Create mass: This creates a single mass entity on the selected component as child of it, directly from Mass View GUI

Xref: This shows the references and cross-references on that component. Works in a similar fashion to the Xref on assembly.

Show: This is used to show the selected component in the graphical display of model in HM

Hide: This is used to hide the selected component from graphical display of model in HM

Isolate: This is used to Isolate and display only the selected component in the graphical display and hide rest all from displaying it in the graphical display of HM.

rightclick on comps.JPG

Figure 7

iv. Mass:

On Mass entity we have nine different functions. These are the follows (Figure 8):

Edit: This function takes you to property area of HM where one can perform modification of mass attributes.

Delete: This function is used to delete either a single mass or multiple mass entities simultaneously from the Mass View GUI directly by selecting one mass or more for delete.

Review: This is used to highlight all those components which are under the region attribute of mass.

Xref: This is similar to previous entities Xref. As we have mentioned above.

Show: This is similar to previous entities Show function. It does the same operation for all those components which are under the region attribute of mass.

Hide: This is similar to previous entities Hide function. It does the same operation for all those components which are under the region attribute of mass.

Isolate: This is similar to previous entities Isolate function. It does the same operation for all the components which are under the region attribute of mass.

Realize: This is used to realize masses. Realization of mass means this mass is converted into some solver compatible FEM (Finite Element Method) data which is fed to various solvers available in market which in turn returns FEM results (Displacements, Stresses, etc. ex. A material or plate on which force is applied).

Un-realize: It simply revert the mass realization process.

right click on masses.JPG

Figure 8

v. Include:

Include can be described as model superset which contains all other entities under it. For example we can have a HM model which can contain a combination of more than one model in it.
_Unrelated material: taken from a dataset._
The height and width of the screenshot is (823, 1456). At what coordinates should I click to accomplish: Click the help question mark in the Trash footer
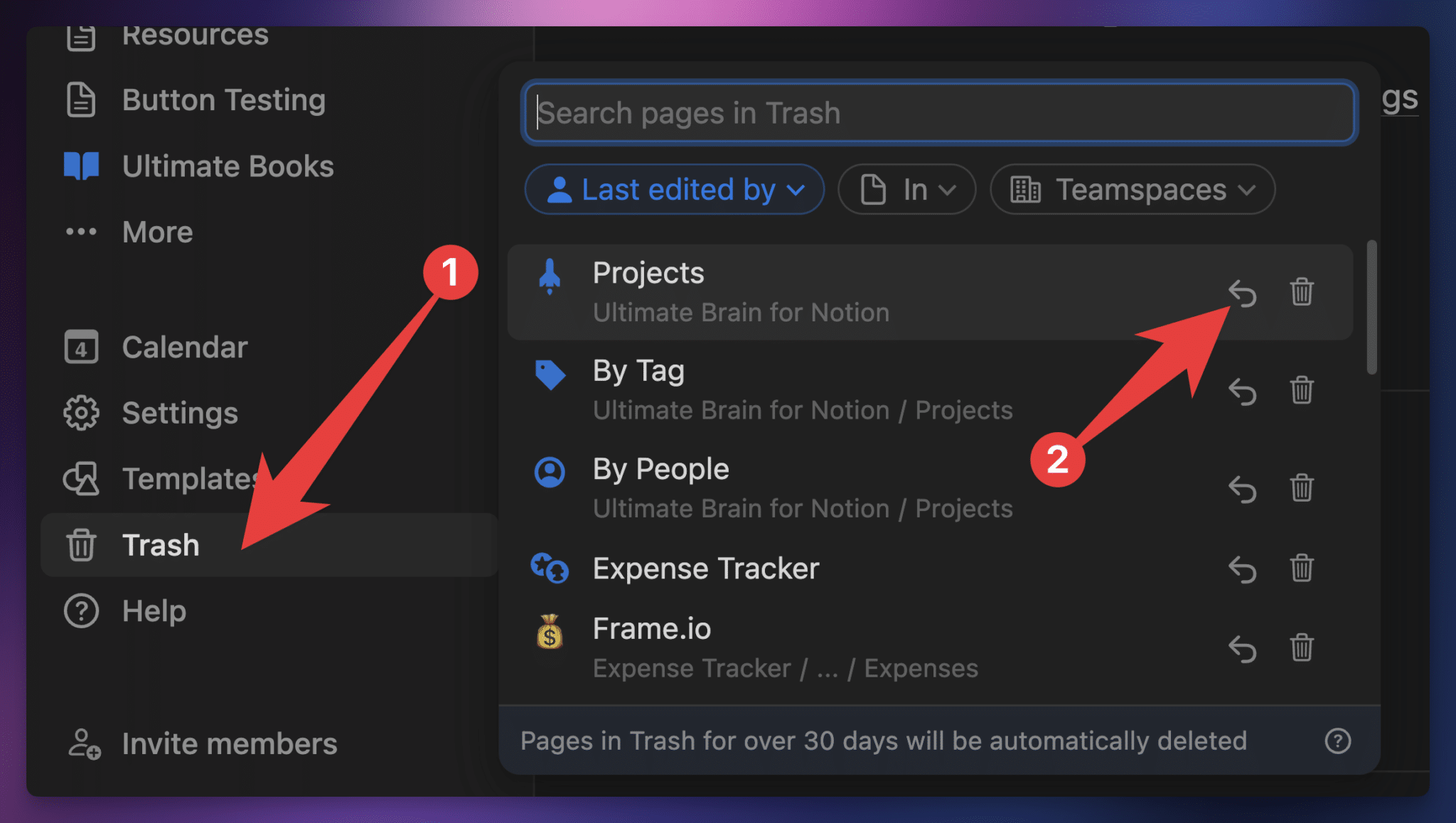1337,741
For each of this model there must be one "Include" in the combined HM model. And there is one more Include called as "Master Model" which contains all the entities present in this combined HM model.

On Include we have two functions. These are as follows:

Create mass: This is used to create mass as Includes child on the selected include, directly from Mass View GUI.

Xref: This is similar to previous Xref functions used in above case.

(c)FeAbsorb GUI Functionality:

We perform a "FeAbsorb" when we want to get the finite element data of any FEM model in a format which can be compatible with Hypermesh usage. For instance here we do a "FeAbsorb" on the "nsm" type mass we obtain the data from group entities that is FEM data about mass to mass.

Figure 9

And this feature is currently under development. The above Figure 9 is the one which we will be using for performing FeAbsorb on the Nsm Masses in the HM model.

Results:

This tool will be used to trim and balance non-structural mass. This tool will allow user to dynamically create/edit the mass entity, realize this mass entity to solver specific entities, and change the location of resultant mass on a component or assembly of a model. This tool will have review/isolate mechanism which will allow user to check the details of the mass being modified for component or assembly. This tool will also allow user to import and export the information from this mass View GUI.

Artifacts:

The major drawback of our GUI is it is not dynamic, as it is written in TCL/TK. This means we can't perform instant modification and updating of data from the GUI directly.

As TCL/TK is an interpreted language unlike C or C++. So its performance is bit less compared to C or C++.

Conclusion:

This mass view tool is a very user friendly interface which will help to perform mass balancing and trimming easily. It can also perform export and import of data to and from excel sheet. So that these data can be reused, without repetition or burden of re entering the data into HM model manually. This tool will definitely save time and effort of user.